Ode aux artistes passionnés (et mort à l'IA qui prétend les remplacer)
Je n'écris pas pour être riche ou populaire. J'écris parce qu'il y a des artistes passionnés et talentueux, là-dehors, et que je meurs d'envie d'atteindre leur niveau dans la maîtrise de mon écriture.
Si vous me parlez de début avril, je vous dirais que c’était très, très loin. Parce que je me rappelle être allée au Mont-Saint-Michel au début du mois, mais j’ai l’impression que ça fait un siècle.
Si vous êtes nouveaux sur cette newsletter : bonjour, je m’appelle Lydie, je suis l’autrice de plusieurs romans publiés, en cours de publication et pas publiés, et mon projet actuel, Devotia, est inspiré du Mont-Saint-Michel.
Et s’il y a quelque chose que j’adore faire, c’est voyager là où se déroulent mes histoires. Si vous avez lu les Fleurs (Les fleurs les plus dangereuses n’ont pas d’épines pour les non-initiés), vous le savez : je suis une autrice d’ambiance. J’ADORE que l’on se sente immergé dans mon histoire.

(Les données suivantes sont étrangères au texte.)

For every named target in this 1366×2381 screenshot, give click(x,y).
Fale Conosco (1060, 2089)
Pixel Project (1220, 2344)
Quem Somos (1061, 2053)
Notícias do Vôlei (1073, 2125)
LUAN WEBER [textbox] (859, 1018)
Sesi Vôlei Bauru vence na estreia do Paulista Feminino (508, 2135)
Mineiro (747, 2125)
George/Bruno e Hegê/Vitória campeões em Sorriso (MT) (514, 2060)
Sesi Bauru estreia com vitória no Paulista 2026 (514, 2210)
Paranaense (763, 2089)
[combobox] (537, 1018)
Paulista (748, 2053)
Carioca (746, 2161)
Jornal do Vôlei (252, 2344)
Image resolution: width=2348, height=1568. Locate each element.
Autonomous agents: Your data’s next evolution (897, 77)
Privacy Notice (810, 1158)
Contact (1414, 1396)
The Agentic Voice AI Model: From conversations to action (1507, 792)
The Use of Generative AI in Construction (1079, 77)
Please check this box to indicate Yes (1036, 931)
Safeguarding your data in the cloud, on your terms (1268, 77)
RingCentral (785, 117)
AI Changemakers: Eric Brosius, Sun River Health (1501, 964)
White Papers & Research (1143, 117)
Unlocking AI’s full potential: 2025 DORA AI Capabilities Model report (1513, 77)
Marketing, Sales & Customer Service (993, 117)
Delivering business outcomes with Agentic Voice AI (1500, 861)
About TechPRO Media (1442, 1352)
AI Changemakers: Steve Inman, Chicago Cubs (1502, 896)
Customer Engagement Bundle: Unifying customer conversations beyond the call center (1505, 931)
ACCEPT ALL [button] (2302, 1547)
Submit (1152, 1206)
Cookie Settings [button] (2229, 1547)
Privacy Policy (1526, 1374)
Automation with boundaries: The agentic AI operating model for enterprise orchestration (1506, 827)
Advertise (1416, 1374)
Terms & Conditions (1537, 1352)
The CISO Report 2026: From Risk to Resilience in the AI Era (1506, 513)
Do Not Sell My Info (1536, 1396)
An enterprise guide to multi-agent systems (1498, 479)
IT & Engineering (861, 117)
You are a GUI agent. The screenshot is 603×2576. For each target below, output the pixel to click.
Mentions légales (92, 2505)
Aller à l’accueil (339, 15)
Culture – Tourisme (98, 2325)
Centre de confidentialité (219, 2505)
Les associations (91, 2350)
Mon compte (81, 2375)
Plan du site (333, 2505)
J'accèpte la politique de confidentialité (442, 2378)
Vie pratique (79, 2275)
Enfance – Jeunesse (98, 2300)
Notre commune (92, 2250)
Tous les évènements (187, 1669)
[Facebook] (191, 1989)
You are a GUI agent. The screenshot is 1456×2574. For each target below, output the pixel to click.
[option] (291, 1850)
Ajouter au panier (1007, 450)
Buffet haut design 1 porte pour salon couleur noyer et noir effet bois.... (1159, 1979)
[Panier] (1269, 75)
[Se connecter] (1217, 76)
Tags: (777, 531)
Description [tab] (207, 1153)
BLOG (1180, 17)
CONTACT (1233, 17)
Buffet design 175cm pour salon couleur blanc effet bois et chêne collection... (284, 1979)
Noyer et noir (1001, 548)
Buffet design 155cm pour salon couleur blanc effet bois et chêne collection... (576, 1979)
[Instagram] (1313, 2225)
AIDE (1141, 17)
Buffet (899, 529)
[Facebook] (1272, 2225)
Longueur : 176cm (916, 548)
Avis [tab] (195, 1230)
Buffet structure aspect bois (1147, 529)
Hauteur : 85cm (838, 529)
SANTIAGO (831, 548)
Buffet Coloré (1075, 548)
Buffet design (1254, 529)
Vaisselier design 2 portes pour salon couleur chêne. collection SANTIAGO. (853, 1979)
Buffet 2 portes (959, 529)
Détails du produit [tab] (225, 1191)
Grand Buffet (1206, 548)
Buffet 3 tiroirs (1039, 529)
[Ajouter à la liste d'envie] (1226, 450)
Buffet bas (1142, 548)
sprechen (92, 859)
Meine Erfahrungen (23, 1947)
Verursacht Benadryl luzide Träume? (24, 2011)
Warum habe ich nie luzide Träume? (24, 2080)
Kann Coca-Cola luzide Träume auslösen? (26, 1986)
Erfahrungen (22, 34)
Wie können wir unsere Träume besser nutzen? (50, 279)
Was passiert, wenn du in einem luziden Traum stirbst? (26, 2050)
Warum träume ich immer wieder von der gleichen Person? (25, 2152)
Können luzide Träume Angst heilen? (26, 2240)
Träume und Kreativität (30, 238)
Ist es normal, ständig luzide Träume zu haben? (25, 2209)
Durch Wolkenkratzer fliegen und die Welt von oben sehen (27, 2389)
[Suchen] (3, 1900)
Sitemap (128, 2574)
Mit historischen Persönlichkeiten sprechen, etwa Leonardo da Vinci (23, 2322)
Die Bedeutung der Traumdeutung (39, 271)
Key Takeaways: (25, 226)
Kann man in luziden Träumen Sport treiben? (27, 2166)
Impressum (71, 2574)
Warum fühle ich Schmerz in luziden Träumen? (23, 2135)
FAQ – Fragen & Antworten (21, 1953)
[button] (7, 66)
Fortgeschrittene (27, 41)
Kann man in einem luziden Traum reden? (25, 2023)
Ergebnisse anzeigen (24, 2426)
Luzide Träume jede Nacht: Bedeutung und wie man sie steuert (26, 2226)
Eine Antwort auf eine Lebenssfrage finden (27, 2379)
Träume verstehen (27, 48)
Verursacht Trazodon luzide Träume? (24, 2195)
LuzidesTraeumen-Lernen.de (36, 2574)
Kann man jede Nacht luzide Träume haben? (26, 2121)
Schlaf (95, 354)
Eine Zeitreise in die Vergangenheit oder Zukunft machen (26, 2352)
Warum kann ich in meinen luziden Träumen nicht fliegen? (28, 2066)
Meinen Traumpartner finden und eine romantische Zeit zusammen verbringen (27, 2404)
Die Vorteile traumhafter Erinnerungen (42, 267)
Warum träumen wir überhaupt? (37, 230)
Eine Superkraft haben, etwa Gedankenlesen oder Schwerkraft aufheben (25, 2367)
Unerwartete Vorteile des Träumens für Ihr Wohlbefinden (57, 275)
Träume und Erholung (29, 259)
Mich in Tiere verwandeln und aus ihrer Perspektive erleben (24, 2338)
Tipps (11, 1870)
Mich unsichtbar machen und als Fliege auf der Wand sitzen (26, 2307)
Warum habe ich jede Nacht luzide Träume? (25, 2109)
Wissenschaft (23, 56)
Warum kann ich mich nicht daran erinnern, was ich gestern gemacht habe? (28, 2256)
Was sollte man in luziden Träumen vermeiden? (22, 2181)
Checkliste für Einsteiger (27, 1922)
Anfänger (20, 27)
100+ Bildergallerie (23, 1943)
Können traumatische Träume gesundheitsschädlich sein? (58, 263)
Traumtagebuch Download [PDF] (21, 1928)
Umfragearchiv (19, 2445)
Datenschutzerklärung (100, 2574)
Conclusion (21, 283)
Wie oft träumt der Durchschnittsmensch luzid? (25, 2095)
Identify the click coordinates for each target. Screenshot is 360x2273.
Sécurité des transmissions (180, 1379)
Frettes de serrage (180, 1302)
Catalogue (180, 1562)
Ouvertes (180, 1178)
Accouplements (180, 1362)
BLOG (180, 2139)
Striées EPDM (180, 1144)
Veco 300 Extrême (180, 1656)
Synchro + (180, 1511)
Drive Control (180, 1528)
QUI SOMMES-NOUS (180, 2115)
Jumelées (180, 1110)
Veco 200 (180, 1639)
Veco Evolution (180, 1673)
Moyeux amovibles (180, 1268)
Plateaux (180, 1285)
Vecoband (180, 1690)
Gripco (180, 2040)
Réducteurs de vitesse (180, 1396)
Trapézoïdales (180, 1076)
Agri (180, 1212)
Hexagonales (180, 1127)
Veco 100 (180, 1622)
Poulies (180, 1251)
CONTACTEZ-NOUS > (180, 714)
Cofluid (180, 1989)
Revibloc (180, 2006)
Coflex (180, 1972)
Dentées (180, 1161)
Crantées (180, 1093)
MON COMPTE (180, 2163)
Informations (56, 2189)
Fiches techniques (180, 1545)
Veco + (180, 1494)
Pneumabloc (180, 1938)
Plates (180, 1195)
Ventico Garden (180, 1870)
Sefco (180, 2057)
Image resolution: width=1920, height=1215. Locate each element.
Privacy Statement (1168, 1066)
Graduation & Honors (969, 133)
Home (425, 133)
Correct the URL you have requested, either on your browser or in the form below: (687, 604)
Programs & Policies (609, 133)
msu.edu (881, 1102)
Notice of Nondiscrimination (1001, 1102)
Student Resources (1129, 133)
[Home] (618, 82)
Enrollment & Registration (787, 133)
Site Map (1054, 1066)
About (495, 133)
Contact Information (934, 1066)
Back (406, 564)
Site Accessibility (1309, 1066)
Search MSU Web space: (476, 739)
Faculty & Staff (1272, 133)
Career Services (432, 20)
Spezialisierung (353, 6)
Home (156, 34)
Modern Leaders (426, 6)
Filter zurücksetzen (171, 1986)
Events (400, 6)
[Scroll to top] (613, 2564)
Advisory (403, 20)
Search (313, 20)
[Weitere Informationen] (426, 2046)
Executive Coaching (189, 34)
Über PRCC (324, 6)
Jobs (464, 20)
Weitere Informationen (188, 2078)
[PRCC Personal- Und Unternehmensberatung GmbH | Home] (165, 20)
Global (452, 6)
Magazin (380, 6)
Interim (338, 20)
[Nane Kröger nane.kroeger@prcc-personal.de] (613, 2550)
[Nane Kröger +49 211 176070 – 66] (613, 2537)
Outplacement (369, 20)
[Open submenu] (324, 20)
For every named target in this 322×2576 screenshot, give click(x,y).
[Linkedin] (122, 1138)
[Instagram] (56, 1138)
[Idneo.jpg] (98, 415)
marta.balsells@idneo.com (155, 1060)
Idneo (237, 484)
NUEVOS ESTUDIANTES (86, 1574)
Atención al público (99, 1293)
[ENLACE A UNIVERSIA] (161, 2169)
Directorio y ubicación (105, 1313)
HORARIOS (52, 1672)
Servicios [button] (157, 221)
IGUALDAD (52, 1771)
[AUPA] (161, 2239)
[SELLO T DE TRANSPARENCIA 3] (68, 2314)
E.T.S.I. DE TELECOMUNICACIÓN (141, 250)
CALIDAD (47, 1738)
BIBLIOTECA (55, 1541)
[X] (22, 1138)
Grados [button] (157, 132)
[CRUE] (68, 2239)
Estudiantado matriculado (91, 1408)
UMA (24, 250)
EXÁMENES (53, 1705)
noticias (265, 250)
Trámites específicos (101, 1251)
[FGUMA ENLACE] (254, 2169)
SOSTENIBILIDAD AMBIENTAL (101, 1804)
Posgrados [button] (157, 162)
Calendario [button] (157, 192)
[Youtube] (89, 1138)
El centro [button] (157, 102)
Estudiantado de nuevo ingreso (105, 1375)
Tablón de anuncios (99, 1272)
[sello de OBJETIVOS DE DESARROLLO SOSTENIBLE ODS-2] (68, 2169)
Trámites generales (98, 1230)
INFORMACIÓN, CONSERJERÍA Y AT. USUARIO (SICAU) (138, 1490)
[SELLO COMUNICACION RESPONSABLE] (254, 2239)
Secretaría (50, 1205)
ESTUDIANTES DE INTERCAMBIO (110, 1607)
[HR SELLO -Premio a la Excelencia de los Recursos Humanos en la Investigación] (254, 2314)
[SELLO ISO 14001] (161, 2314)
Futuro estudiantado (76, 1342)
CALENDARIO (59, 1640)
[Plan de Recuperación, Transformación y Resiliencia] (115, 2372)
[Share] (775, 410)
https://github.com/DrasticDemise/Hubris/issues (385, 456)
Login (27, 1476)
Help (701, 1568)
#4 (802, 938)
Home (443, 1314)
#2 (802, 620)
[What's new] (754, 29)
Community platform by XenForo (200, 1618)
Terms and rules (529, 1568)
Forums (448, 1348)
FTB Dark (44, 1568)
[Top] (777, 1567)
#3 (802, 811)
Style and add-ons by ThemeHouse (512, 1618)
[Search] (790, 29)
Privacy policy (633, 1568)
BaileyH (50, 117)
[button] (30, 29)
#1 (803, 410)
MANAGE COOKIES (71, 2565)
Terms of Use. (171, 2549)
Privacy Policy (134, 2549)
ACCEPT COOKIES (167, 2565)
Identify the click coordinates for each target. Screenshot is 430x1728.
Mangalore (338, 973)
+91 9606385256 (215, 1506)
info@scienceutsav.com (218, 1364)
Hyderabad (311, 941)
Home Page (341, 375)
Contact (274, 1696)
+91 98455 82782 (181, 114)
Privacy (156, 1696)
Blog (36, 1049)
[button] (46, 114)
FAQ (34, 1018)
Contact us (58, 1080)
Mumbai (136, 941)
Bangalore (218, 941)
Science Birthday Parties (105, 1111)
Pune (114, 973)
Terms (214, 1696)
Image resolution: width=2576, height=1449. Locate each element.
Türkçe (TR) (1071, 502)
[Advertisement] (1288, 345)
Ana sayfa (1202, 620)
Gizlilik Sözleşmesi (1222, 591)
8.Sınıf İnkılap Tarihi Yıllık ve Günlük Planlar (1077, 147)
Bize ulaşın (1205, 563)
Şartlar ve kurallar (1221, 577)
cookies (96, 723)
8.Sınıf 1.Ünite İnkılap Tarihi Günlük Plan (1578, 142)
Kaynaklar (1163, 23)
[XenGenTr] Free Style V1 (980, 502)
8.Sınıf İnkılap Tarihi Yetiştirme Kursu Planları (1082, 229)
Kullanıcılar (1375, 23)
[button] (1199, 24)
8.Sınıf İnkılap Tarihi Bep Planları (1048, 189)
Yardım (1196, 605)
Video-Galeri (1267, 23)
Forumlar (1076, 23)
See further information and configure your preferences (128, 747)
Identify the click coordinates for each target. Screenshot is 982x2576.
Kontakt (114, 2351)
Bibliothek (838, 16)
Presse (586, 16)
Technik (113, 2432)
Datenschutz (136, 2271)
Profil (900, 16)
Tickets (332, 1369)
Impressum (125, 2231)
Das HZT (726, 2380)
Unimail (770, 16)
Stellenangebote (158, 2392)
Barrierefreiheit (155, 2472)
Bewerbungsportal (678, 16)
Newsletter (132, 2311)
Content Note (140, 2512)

Je veux que mon lecteur entende le bruit des carrioles sur les pavés, qu’il sente le parfum de la pluie fraîchement tombée et plisse les yeux sous le soleil de midi. Alors pour Devotia, je devais aller au Mont-Saint-Michel pour sentir l’air marin et voir la baie de sable qui s’étend tout autour.
Non seulement j’ai eu la chance d’avoir une météo splendide, mais la saison touristique n’étant pas “officiellement” lancée, il y avait beaucoup moins de touristes que ce que le site peut connaître dès mai. J’ai pu prendre de nombreuses photos du paysage et j’ai également découvert comment régler un souci technique dans mon manuscrit.



Fast-forward du vendredi 18 au dimanche 20 avril pour : l’Ouest Hurlant ! J’ai assisté à la rencontre avec Laura Nsafou à ma bibliothèque le vendredi, avant d’être embarquée dans le roller-coaster du festival le samedi et le dimanche.
Mon samedi en bref : des dédicaces (à côté de CHRISTELLE DABOS, pitié) et des petits trous par-ci par-là pour que j’aille assister à des tables rondes.


Le dimanche, c’était à mon tour de me casser la voix, avec deux tables rondes le matin. La première, “Au bûcher ! La mort des personnages minorisés”, se déroulait avec Morgan of Glencoe et Sole Otero. Si vous n’étiez pas présents, elle devrait normalement sortir sous forme de podcast vers la fin de l’été (comme à chaque édition de l’Ouest Hurlant).
La deuxième, “Les voyages forment l’imaginaire”, avait lieu avec Floriane Soulas et Cassandre Lambert. Et franchement, on aurait pu parler pendant trois heures au lieu de l’unique heure prévue tant il y avait de choses à dire (en même temps, si vous lisez cette newsletter depuis un bout de temps, ça ne devrait pas vous surprendre !).
J’ai également participé au live Twitch du festival avec Chimène (aka la.chimere sur Instagram), où nous avons accidentellement maudit les spectateurs en discutant légendes urbaines japonaises (et oui, on parlait du Crépuscule des légendes).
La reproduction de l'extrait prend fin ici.